She could feel her ears rotating instinctively, trying to locate the source of the delicate rising and falling that seemed to be coming from everywhere and nowhere.

As she studied the device, she could hear Nick groaning in the distance as he shuffled, keeping his distance.

 _It’s suspicious. And it’s doing_  that. 

_You need to manage those risks. Remember?_

Without taking her eyes away from the little box, she put her paw to her shoulder. There was a warble.

“Dispatch. This is Officer Hopps.”

**Notes for the Chapter:**

> For readers who have come to this series via this work, Nick's paperwork was filed in _Painting the Climate Wall_.


	4. Special Disposals

**Summary for the Chapter:**

> _“What do you think it is?” Judy asked._
> 
> _“Noisy, is what it is,” came the fox’s low response through gritted teeth._

Officer Lau, a Special Disposals Technician, crouched on his forepaws to study the little dark box. He advanced cautiously, snout quivering. 

The heavy-set pangolin tilted his head slowly left, then right, then left again as he examined the device closely with his small dark eyes. His ears, partially hidden by his scales were covered by a set of bright yellow defenders he’d unfurled and pulled on almost as soon as he walked under the archway leading to Redwood Heights.
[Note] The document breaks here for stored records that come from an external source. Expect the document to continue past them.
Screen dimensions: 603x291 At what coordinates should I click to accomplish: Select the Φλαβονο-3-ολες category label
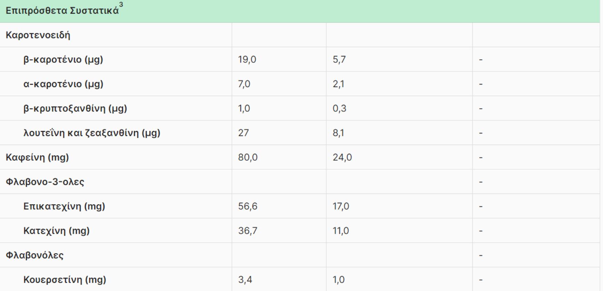[x=45, y=182]
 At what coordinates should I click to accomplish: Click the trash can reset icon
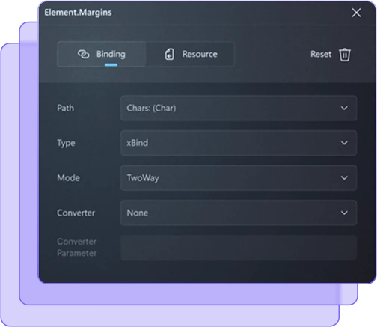345,55
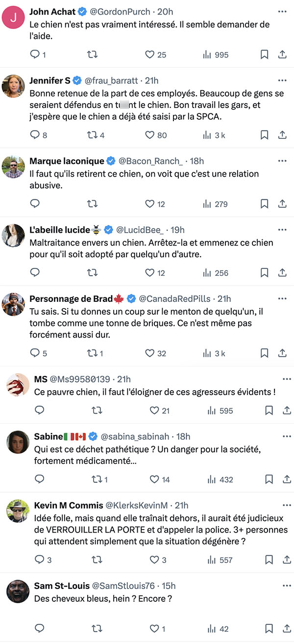The height and width of the screenshot is (643, 294).
Task: Reply to Kevin M Commis's tweet
Action: (39, 560)
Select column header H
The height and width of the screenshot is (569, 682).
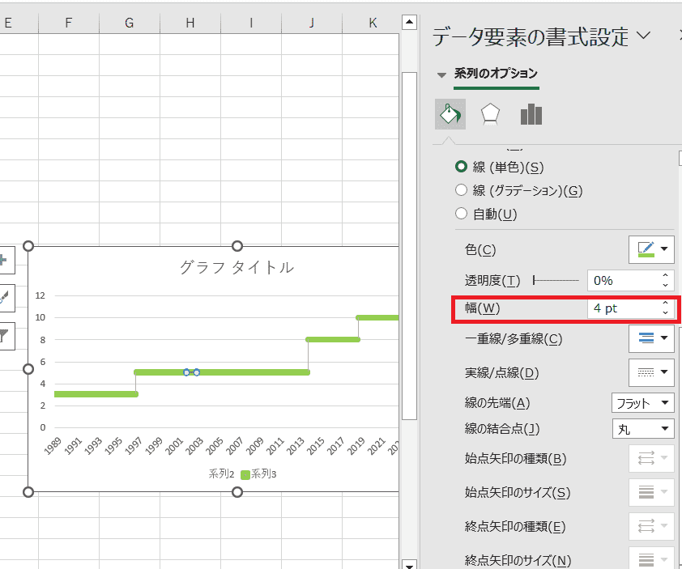[190, 23]
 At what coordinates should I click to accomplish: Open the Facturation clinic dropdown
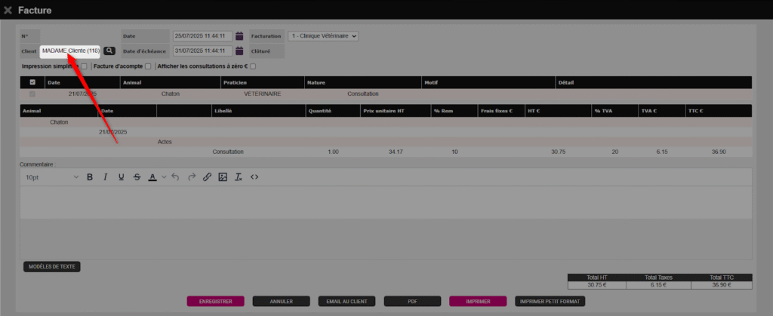coord(323,35)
Judy held a soft cordon there, keeping mammals back from the scene, although the apparent noise some could hear was doing most of that work for her. Other mammals, like Judy, didn’t seem to hear it at all, or did so only in varying degrees. Of the few mammals who had lingered, Nick was the most uncomfortable.

Judy had shooed away the curious, and sought to reassure residents who’d emerged while Lau went to work. 

“Please,  _sir_. We need you to remain  _indoors_ ,” she called firmly, bounding over to the opening doorway nearby. She held her paws up to block the rabbit that had emerged. He was shifting from foot to foot, craning over Judy to tray and get a view of what the hunched pangolin in the distance was busying himself with. Judy carefully positioned herself in the rabbit’s path.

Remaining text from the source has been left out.